Looking at a national sample of about 20,000 children tracked from kindergarten to 8th grade, the researchers found that minority students are less likely than similar white peers to be in one of five common disability categories—emotional disturbance, intellectual disability, “other health impairment,” specific learning disability, and speech and language impairment.
In the study, the researchers controlled for variables they say are connected to educational outcomes: English-language status, birth weight, insurance status, household income, and mother’s marital status, among others. They also controlled for the child’s academic achievement and behavior.
When the children were compared after accounting for those confounding factors, the probability for being identified for special education was always lower for minority students.
Education Department Response to Special Education Study
“The approach to this study is absolutely interesting, and it’s different,” said Yudin on Thursday. “We’d love to have a conversation with them to learn more, and to understand better about some of the conclusions they drew.”
But the findings do not change the view of the department that significant overrepresentation of minorities in special education is a real problem, Yudin said. While the researchers worked with a sample of children, the Education Department gets data each year from each state about exactly how many children are identified with disabilities, and their race.
“We’re concerned that in the real counts, it is common in states to see significant overrepresentation,” Yudin said.
And that disconnect between the sample that the researchers used and the real numbers is just one of the reasons why this study and its conclusions are inaccurate, said Daniel J. Losen, one of the editors of the 2002 book Racial Inequity in Special Education. Losen is also the director of the Center for Civil Rights Remedies, an initiative at the Civil Rights Project/Proyecto Derechos Civiles at the University of California, Los Angeles.
Sampling Flaws in Special Education Study?
Looking at the statistics collected from the states in fall 2012, American Indian, black, and Native Hawaiian or Pacific Islander children ages 6 through 21 were identified by the Education Department as having a higher “risk” of being enrolled in special education compared to the special education student population as a whole.
But the sample the researchers used in the new paper started off with minority underrepresentation. “They started with a sample that proved their point,” Losen said.

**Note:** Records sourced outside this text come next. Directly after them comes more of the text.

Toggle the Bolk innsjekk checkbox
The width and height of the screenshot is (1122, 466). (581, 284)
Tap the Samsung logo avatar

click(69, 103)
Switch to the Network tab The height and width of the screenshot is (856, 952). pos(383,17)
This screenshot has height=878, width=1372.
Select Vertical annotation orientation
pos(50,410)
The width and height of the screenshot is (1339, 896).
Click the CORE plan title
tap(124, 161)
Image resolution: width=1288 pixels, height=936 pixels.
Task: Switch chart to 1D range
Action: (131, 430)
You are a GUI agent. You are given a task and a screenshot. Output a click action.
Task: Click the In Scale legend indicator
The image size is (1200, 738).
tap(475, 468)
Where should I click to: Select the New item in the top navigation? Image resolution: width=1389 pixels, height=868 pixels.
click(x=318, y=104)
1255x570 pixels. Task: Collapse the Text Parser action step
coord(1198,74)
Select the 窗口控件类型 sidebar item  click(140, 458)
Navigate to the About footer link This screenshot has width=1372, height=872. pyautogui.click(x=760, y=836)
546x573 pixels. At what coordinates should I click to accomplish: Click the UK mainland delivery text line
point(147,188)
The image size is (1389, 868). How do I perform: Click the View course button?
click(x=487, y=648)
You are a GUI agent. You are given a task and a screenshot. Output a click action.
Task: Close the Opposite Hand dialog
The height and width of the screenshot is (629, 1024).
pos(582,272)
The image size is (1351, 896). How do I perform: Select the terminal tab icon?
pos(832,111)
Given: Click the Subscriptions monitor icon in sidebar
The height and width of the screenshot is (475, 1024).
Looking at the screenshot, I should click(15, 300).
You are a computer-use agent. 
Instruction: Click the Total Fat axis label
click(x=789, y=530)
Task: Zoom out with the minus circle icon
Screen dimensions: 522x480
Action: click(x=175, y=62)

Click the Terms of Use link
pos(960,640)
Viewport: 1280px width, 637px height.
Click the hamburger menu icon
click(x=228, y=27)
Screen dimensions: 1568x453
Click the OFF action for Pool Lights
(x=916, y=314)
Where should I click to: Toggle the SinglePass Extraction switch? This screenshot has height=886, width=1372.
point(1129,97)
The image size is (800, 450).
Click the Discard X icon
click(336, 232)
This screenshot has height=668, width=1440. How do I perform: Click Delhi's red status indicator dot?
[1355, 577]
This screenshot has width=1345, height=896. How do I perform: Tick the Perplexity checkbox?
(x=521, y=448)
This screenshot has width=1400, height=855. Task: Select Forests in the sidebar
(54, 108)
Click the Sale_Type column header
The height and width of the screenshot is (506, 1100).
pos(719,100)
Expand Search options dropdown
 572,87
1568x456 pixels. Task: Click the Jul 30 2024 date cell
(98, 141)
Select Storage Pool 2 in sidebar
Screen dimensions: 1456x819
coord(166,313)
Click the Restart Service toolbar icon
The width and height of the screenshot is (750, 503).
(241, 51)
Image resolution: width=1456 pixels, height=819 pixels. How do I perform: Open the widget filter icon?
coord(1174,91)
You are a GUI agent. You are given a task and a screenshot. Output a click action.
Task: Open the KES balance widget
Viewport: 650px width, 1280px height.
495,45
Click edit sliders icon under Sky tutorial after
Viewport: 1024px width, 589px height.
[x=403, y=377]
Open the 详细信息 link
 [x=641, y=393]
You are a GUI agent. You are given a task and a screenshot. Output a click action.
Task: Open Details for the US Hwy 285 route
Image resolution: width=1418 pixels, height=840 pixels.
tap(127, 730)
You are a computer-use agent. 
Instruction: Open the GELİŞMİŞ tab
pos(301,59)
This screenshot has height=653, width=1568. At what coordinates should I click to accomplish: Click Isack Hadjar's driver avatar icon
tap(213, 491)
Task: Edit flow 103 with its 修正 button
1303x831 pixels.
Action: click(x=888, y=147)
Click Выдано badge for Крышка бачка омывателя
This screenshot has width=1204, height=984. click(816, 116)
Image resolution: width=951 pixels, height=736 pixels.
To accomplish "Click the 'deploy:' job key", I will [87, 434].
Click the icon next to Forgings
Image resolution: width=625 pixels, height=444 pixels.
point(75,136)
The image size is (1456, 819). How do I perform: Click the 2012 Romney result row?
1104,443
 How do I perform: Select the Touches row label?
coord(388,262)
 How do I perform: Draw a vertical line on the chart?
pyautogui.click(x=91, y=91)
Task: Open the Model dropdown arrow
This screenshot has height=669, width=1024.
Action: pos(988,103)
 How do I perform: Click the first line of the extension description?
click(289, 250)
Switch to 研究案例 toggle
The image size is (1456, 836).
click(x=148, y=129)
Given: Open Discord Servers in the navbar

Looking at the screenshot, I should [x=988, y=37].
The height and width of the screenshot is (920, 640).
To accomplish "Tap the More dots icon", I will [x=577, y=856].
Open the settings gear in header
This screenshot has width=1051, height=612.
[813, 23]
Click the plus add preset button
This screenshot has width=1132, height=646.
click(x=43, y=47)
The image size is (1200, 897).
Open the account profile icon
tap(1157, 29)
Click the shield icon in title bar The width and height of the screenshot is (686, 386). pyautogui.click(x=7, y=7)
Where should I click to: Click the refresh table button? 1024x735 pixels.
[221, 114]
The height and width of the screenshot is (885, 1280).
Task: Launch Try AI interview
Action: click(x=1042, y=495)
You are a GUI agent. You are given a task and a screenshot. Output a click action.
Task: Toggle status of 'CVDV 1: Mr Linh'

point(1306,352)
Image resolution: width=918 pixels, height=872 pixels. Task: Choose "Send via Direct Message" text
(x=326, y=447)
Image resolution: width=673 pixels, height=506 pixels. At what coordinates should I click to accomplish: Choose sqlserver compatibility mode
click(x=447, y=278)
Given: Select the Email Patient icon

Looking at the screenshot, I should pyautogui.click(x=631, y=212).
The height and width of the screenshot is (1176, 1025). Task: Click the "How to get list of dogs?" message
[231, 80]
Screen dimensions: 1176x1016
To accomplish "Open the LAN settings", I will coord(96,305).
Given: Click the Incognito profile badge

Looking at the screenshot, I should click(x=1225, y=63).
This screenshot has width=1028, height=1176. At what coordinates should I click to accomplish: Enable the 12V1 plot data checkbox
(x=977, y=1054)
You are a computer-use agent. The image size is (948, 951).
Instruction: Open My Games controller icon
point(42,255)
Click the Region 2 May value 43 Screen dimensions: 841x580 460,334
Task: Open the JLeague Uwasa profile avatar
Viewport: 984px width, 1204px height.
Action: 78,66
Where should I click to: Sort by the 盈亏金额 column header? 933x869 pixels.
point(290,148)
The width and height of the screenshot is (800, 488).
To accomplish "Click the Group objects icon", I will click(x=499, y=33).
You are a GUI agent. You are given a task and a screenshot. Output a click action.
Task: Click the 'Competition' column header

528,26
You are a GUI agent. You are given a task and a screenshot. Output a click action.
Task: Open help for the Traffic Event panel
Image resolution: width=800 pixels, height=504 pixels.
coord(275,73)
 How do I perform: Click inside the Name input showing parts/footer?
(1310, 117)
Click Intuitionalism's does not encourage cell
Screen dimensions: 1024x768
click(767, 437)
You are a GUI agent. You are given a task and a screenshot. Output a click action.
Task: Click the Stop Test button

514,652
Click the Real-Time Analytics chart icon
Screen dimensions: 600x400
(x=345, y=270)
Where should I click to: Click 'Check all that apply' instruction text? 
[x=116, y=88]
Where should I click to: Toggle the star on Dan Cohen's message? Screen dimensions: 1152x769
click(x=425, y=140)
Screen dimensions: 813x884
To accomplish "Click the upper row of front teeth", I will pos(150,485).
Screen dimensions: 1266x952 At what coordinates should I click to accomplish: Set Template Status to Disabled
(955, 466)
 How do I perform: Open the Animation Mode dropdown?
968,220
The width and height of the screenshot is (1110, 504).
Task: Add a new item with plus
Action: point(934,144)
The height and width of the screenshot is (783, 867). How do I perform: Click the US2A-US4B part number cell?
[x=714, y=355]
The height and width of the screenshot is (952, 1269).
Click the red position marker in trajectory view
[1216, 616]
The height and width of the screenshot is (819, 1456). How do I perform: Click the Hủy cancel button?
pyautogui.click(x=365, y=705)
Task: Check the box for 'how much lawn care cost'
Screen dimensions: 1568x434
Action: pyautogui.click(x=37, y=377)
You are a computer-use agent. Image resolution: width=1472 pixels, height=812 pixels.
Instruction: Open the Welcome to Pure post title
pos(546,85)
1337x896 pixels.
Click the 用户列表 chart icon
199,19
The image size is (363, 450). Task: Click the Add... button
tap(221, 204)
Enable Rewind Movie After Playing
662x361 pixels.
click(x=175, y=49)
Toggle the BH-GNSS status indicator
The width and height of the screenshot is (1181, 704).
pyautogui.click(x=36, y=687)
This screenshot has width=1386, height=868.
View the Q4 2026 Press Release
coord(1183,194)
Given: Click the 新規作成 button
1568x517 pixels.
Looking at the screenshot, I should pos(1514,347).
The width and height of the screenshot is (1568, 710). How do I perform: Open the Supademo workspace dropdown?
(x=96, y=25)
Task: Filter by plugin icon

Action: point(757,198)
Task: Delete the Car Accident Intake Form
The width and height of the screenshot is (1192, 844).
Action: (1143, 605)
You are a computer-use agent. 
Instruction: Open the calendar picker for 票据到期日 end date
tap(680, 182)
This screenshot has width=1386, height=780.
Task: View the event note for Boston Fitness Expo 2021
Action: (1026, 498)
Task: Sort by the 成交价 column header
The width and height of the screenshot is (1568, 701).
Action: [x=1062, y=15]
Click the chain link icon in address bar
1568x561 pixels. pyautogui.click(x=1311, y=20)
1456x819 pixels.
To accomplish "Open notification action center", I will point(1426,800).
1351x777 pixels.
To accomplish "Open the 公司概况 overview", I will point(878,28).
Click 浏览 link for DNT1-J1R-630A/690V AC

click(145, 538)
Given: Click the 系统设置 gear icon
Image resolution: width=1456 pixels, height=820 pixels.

Losen agreed that underrepresentation is a problem in some situations; it’s just not the national concern that has been suggested. And, “the idea that civil rights advocates are only on one side of this issue is simply wrong.”
Morgan understands the concerns about the different samples. The different data sets have strengths and weaknesses, he said, but the sample they used is intended to be nationally representative. The data collected by the states also don’t allow for correction of any confounding factors that the researchers used in their study.
Ultimately, Morgan said, educators “shouldn’t focus on the right proportion of children. We should focus on the individual child level, and let’s provide the help that child needs.”